The body of a fallen Coronado-based U.S. sailor killed in combat last week was returned to San Diego Friday morning.
A procession for Chief Petty Officer Jason Finan made its way from the San Diego International Airport to Merkley-Mitchell Mortuary on 5th Avenue in Hillcrest. Those wishing to pay tribute to the fallen 34-year-old sailor were asked to line the streets along Harbor Drive, Laurel Street and 5th Avenue.
Locals paying their respects included Melissa Cruz, who said she felt compelled to give thanks to the sailor for making the ultimate sacrifice.
"Even though we're in a huge veteran and military community, I don't think they get as much props as they deserve," Cruz told NBC 7. "It's great the local community is highlighting everything he put into his service."
"It's really sad, especially coming from a military background," said San Diego resident Alli Reyes, also out to pay her respects to Finan Friday. "My dad is in the military and if that ever happened to me -- honestly, I feel like I have a connection."
"Honestly, I'm proud of him and of everything he has done for us," Reyes added.
Linda Barnes, who's father and grandfather had both served in the Navy, said it is difficult to understand what a family goes through in tragedies such as this one.
"You can't even begin to understand what his mother must be going through. The loss, the devastation, it just doesn't leave you," Barnes said. She also lost a son, who was not a servicemember.
"I respect our country and what our servicemen are doing and it's just very, very tragic that so many men are dying," she added.
U.S. servicemembers who attended the procession told NBC 7 that the support from the public is very meaningful.
"Our sailors, soldiers, airmen, marines and coast guards serve--they serve the country honorably every single day," said U.S. Navy Lt. Jennifer Cragg. "To have local citizens come out and share that respect, it means so much."
Finan was killed near Ba'shiqah, Iraq on Oct. 20 after suffering injuries from an improvised explosive device (IED) attack, according to U.S. Navy officials.
He was the first U.S. service member to die in combat since the launch of a massive operation to free the city of Mosul from ISIS.
A family friend told NBC 7 a private funeral will be held for the fallen hero. The U.S. Navy said that private memorial service for Finan's loved ones is happening Nov. 1 at Sacred Heart Catholic Church in Coronado.
Following the service, there will be a 12:15 p.m. procession from the church to Miramar National Cemetery for the private burial of Finan. The public is invited to pay their respects to Finan along this procession route which will head west on 6th Street towards North Island, right on Alameda, right on 4th Street and continue east to the bridge.
Earlier this week, the City of Coronado ordered flags in front of municipal buildings to be lowered to half-staff in honor of Finan. The flags will remain at half-staff until his Nov. 1 funeral.

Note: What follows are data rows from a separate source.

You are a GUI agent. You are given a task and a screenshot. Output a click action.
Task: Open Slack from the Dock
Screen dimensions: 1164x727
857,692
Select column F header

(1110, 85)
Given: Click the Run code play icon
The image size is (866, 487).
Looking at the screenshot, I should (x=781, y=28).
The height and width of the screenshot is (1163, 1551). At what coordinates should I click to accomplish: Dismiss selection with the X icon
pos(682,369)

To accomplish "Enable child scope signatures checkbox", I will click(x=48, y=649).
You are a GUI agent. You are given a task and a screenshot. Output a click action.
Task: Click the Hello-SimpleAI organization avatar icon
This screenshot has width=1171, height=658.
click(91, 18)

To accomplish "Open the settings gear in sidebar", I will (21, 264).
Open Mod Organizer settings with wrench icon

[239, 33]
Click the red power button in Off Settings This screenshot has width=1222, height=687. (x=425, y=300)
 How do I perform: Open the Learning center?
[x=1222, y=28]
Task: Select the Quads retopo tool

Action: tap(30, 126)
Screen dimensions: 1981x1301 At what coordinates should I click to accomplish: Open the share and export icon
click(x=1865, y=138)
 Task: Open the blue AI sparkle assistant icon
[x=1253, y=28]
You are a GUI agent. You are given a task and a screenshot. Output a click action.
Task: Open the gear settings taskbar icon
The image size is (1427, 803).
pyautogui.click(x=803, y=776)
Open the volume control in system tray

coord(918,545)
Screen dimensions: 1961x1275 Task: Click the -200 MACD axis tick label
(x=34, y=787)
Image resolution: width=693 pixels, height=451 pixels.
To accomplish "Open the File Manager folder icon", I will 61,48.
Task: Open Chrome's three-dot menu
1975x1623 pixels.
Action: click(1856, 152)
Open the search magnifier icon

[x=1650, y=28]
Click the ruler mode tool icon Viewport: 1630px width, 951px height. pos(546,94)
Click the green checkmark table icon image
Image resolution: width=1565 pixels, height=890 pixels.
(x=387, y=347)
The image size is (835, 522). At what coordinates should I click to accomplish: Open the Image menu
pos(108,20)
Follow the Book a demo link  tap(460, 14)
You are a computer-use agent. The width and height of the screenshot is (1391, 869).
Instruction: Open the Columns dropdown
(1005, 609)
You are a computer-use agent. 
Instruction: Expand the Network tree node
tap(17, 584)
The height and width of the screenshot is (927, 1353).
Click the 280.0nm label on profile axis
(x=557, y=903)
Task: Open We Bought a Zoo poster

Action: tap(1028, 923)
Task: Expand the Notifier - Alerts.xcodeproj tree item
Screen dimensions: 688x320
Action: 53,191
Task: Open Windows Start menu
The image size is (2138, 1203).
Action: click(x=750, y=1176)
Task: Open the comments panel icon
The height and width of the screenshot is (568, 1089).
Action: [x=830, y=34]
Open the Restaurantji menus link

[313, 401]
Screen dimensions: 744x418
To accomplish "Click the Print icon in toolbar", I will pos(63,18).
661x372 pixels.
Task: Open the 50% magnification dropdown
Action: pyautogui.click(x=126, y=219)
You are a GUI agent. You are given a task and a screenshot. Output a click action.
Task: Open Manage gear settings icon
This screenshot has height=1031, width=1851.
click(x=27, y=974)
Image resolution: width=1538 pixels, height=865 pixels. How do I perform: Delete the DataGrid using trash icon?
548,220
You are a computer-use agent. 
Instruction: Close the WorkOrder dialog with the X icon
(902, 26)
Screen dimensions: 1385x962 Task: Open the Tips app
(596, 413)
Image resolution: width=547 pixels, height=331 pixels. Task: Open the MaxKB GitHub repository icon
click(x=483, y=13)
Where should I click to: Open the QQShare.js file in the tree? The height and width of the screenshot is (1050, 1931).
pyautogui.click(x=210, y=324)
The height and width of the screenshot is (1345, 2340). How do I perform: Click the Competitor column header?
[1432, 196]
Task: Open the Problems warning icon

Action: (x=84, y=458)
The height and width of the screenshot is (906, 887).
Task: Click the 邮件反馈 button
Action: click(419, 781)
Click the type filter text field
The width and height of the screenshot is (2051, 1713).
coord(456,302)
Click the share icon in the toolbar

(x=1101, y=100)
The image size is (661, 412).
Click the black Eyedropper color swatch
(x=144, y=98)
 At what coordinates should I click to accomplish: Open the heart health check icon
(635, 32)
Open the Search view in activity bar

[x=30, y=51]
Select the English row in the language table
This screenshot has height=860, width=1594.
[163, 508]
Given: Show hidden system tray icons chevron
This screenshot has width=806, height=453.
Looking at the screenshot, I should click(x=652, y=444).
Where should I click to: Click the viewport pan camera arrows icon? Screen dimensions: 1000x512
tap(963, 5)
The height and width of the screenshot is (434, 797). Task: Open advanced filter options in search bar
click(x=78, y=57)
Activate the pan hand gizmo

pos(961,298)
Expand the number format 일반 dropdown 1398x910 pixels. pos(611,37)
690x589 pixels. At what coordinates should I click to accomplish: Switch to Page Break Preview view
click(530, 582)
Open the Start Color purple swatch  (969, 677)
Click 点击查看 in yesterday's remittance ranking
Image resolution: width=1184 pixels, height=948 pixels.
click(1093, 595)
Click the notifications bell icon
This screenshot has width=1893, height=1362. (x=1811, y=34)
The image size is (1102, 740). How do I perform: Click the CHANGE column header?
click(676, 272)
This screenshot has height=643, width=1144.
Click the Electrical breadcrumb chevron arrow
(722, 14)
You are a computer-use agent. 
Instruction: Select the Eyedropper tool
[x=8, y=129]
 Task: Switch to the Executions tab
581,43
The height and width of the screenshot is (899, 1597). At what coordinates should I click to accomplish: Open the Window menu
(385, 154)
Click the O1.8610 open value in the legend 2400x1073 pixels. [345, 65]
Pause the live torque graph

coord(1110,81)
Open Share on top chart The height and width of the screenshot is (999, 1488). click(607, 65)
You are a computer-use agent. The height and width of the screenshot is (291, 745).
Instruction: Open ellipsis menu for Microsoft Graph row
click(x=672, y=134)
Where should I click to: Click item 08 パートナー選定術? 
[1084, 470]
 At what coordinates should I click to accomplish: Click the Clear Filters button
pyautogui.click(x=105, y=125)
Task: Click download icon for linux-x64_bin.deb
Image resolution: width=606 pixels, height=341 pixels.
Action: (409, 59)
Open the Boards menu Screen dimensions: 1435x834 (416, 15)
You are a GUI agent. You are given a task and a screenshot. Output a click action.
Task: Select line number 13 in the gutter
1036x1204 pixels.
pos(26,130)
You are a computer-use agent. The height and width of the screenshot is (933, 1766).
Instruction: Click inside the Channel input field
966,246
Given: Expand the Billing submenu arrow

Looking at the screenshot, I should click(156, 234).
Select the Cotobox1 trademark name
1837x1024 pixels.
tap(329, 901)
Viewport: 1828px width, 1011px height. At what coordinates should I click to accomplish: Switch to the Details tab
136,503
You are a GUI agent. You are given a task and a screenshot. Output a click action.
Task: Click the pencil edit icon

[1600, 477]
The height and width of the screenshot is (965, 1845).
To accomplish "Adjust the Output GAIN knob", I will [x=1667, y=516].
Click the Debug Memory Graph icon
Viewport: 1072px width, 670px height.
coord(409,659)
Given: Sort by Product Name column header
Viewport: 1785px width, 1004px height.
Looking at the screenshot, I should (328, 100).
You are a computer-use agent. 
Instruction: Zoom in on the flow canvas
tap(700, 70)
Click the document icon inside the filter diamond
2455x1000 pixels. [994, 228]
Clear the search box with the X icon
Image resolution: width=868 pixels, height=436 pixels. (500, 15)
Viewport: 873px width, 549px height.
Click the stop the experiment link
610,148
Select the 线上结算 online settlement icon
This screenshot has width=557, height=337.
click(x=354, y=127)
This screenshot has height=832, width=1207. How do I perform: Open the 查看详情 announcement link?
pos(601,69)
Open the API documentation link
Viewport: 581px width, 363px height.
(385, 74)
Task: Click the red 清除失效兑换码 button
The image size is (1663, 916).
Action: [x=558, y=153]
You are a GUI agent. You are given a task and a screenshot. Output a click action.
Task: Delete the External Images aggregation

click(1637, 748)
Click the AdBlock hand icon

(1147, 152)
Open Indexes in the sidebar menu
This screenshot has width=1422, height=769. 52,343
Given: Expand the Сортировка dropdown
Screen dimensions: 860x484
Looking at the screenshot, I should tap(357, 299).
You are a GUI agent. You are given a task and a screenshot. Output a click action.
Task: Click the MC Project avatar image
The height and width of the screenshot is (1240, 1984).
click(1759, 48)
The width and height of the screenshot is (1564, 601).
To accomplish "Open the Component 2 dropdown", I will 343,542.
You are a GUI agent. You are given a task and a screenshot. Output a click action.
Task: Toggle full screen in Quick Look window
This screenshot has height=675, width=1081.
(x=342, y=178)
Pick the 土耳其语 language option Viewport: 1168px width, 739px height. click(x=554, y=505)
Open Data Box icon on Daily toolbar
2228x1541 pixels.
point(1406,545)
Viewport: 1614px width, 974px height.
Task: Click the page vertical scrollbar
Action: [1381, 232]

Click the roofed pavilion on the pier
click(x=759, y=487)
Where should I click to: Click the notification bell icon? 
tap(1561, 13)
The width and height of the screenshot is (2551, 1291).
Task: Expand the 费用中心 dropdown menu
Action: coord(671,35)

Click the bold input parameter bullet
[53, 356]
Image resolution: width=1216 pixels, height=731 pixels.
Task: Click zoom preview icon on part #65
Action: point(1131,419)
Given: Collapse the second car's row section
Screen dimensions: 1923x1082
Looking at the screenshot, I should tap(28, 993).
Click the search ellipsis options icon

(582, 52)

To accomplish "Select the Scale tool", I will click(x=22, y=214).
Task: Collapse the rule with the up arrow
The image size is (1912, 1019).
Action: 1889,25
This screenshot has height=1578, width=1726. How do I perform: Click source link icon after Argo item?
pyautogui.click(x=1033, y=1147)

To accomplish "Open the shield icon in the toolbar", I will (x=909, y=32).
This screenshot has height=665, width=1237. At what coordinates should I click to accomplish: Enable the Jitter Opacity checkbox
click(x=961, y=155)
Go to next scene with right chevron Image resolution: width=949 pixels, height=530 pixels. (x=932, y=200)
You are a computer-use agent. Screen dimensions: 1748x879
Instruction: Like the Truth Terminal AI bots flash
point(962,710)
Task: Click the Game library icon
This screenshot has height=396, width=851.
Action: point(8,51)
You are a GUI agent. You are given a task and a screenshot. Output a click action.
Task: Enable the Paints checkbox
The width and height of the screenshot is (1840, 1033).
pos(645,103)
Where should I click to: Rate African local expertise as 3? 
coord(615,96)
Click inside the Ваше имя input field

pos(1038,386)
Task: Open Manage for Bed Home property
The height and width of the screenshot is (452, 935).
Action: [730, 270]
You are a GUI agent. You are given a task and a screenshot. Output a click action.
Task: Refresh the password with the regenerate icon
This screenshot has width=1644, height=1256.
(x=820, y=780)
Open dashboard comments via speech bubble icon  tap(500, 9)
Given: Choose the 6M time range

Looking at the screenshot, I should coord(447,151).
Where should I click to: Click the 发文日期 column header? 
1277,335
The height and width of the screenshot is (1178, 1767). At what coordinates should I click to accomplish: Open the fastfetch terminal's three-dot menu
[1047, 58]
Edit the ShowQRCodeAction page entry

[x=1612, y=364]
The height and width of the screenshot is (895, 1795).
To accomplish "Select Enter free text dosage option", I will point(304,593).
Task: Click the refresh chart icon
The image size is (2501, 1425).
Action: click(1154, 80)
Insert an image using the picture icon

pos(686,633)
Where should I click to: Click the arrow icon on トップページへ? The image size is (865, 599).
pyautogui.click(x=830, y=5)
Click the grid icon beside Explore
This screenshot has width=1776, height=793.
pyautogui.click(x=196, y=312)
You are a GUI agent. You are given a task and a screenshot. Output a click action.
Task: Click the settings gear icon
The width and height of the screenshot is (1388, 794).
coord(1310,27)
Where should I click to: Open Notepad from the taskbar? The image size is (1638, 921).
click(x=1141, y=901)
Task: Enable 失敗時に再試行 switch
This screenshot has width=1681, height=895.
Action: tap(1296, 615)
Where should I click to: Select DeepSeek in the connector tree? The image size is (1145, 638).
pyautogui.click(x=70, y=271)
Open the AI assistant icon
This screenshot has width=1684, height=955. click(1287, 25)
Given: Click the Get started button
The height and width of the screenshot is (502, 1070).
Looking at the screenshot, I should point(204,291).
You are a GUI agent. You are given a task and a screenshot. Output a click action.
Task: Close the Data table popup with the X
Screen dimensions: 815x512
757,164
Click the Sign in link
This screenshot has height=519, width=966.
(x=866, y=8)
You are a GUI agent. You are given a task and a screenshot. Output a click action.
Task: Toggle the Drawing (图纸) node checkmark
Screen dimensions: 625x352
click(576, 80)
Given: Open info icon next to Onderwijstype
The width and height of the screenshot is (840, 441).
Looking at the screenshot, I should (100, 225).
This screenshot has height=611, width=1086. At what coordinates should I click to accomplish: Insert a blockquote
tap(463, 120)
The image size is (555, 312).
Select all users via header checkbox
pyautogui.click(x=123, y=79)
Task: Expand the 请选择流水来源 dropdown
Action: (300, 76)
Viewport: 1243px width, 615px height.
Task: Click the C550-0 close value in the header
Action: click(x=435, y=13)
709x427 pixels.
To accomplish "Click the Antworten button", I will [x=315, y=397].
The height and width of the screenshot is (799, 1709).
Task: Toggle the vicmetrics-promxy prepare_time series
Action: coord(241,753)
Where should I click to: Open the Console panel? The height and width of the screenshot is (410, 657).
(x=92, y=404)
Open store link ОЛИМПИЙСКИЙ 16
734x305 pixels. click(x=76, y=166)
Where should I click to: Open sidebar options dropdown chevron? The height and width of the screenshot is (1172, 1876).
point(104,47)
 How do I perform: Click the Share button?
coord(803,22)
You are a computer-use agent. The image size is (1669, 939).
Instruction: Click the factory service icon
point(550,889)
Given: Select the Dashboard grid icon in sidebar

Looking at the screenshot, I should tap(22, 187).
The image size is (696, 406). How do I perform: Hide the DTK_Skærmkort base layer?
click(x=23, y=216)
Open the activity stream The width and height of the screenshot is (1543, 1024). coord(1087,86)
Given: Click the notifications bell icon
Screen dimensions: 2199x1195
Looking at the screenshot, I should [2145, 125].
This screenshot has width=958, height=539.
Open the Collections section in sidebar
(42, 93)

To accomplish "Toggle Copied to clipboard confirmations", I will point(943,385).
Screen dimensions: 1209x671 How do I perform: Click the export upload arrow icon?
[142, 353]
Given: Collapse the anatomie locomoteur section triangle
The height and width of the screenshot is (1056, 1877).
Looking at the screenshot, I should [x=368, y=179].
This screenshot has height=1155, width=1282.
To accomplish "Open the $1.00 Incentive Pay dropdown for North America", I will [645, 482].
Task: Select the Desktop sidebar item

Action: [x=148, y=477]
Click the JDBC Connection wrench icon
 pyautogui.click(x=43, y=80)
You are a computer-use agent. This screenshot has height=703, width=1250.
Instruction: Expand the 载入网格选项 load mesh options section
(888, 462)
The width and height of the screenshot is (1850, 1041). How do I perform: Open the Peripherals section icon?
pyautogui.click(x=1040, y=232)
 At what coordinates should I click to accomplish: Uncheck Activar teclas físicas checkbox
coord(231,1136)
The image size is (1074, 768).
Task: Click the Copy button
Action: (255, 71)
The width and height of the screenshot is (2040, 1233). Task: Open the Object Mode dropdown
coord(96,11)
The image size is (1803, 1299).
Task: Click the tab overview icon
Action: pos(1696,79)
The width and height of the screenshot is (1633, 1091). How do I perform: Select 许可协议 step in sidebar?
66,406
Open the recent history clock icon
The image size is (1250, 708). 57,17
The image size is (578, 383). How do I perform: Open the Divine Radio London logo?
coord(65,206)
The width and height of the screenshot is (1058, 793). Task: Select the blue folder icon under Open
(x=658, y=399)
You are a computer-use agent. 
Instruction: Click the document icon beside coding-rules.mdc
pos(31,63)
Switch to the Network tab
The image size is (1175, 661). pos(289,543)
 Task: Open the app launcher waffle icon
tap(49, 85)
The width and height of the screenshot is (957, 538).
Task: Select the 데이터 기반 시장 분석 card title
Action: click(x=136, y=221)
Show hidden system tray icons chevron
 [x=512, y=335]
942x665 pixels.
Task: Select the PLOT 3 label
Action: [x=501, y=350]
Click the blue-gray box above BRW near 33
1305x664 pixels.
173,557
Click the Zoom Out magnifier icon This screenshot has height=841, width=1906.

Officials with the Navy Expeditionary Combat Command said Finan served 13 years on active duty – entering the U.S. Navy on Aug. 26, 2003.
During his career, Finan received 18 awards, including Navy Marine Corps Commendation with Combat V, Army Commendation Medal and two Navy Marine Corps Achievement Medals, to name a few.
He was qualified in master explosive ordnance disposal, official said, and was an expeditionary warfare specialist, naval parachutist, enlisted surface warfare specialist and a diver.